Tuesday, November 26, 2013

Getting Religion - Salt

Apparently I was on a quest and didn't even know it. Automation is great (essential, even), but at some point you need to wrap your arms around the whole thing. After spending some time with Puppet (and deciding it wasn't for me), I found Chef to be pretty approachable. I like the native versioning of recipes and the hands-free method of creating workstation separate from the master (the fewer hands that touch the master, the better). But there was a definite learning curve to be overcome.

Then I found Salt.

Pure simplicity.

How do I install Salt on CentOS?
yum install salt-master

How do I use Salt to install Apache? 
salt myMinion pkg.install httpd

What about all my webservers? 
salt -N myWebServers pkg.install httpd

Install Apache, pull down the latest version of my code, and restart Apache if the code changes!

my-awesome-app:
  pkg.install:
    - name: httpd
  git.latest:
    - name: http://github.com/awesome/sauce.git
    - target: /var/www/html/awesomesauce
  service:
    - name: httpd
    - enable: True
    - running
    - watch:
      - git: my-awesome-app

And done!

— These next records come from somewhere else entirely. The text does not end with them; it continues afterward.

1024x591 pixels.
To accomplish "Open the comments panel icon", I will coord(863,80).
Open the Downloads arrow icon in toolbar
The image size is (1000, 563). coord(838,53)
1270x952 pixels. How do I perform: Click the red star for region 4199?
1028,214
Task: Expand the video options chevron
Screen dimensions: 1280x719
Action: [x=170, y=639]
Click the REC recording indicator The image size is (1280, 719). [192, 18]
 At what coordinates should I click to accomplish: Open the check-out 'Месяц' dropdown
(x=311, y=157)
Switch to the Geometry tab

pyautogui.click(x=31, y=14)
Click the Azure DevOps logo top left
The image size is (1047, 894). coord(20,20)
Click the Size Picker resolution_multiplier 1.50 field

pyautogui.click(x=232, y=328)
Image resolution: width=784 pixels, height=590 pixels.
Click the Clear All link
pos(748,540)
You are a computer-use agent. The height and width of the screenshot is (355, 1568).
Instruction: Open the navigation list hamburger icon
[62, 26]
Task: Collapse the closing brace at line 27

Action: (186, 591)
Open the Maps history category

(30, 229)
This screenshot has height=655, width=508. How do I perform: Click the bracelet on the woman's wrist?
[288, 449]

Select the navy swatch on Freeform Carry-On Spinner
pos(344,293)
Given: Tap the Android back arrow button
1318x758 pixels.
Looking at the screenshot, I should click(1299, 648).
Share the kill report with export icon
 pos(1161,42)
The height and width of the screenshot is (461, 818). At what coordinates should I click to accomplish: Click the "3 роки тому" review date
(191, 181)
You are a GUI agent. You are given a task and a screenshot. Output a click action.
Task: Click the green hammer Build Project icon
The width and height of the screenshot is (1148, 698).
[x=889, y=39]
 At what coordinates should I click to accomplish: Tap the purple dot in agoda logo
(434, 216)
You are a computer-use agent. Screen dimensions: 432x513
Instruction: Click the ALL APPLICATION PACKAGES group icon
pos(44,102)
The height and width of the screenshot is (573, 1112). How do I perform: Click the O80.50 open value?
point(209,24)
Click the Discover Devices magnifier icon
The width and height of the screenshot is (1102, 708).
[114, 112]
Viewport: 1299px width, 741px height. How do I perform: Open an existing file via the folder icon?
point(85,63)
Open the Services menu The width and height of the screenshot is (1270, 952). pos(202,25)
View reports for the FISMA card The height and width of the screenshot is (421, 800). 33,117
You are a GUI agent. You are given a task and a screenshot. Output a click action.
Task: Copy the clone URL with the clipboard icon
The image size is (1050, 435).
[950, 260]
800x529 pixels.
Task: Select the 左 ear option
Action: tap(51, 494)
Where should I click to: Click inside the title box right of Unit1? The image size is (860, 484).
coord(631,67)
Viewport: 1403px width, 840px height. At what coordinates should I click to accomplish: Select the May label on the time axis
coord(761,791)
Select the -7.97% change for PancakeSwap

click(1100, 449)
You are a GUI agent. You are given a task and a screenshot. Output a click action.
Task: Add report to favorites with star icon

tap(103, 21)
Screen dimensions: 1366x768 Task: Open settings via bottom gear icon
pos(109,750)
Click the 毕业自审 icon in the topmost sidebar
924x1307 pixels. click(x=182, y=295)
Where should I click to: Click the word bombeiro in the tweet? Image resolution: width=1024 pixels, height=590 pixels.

Every server. Latest code. Apache keeps up. All in easy to read yaml. 

So simple.

Hell, it even works with Powershell. Fully automated MSSQL installation? Done. Local user management? Easy. I'm confident that, with the proper Salt setup, you can do away with System Center Config Manager. The implications are huge for people willing and able to do it themselves (instead of paying for Microsoft licenses and consultants).

I'm hoping to make some big changes in my environment with Salt. The more work we can get the machine to do, the more time we have to work on more interesting problems.